### DATA TO PROCESS ###
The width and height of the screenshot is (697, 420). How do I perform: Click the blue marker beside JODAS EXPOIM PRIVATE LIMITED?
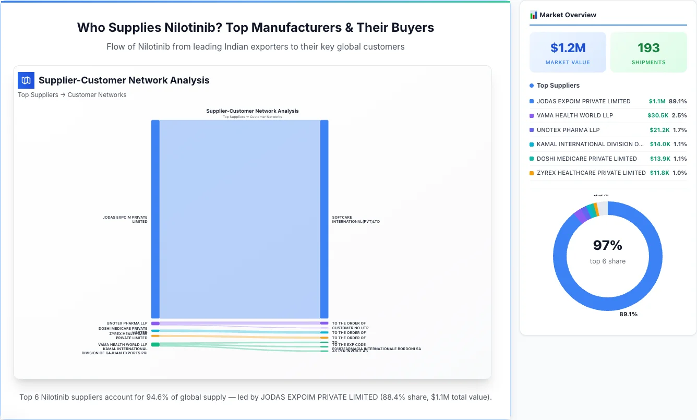(531, 101)
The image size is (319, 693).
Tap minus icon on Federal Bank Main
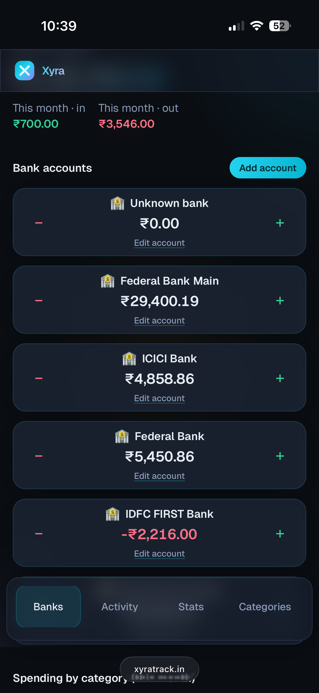39,300
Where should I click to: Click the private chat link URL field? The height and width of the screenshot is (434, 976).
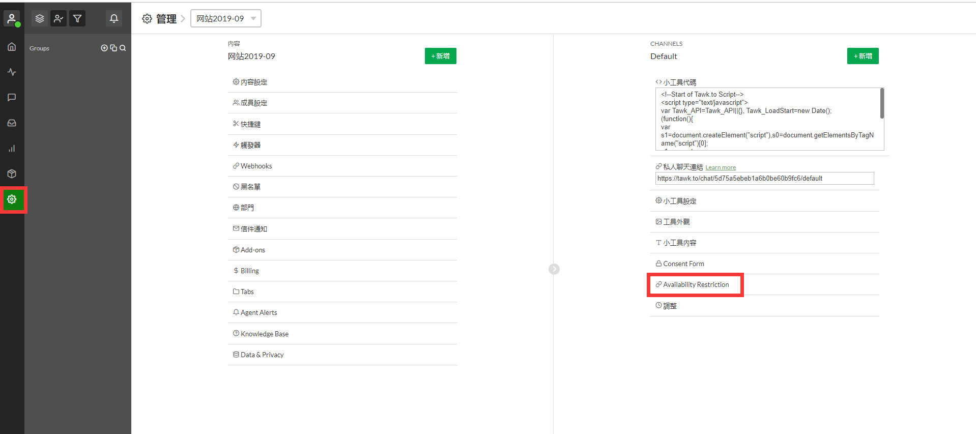point(764,179)
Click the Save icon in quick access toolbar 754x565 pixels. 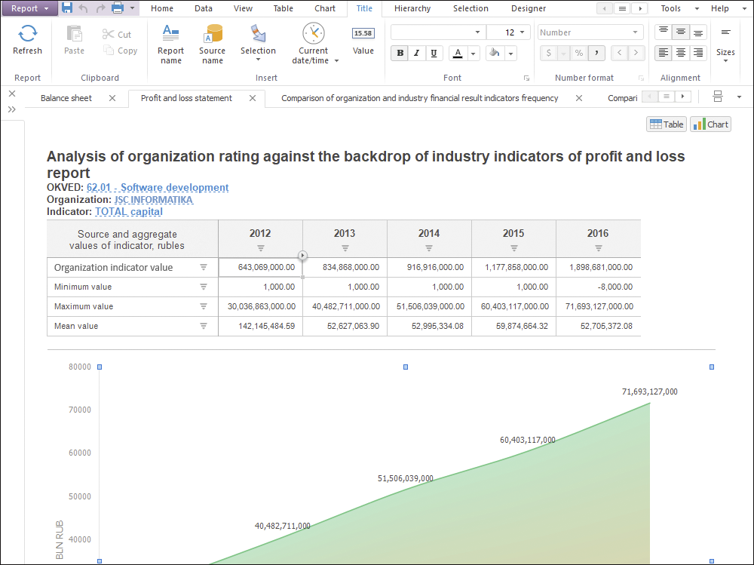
###
> PROBLEM DETAILS:
The lines wanted run from the one with "Where should I" through the final line of the data; repeat them word for word and skip every picture.

> ANSWER TO THE PROBLEM:
Where should I click to: Click the private chat link URL field? The height and width of the screenshot is (434, 976).
point(764,179)
Click the Save icon in quick access toolbar 754x565 pixels. 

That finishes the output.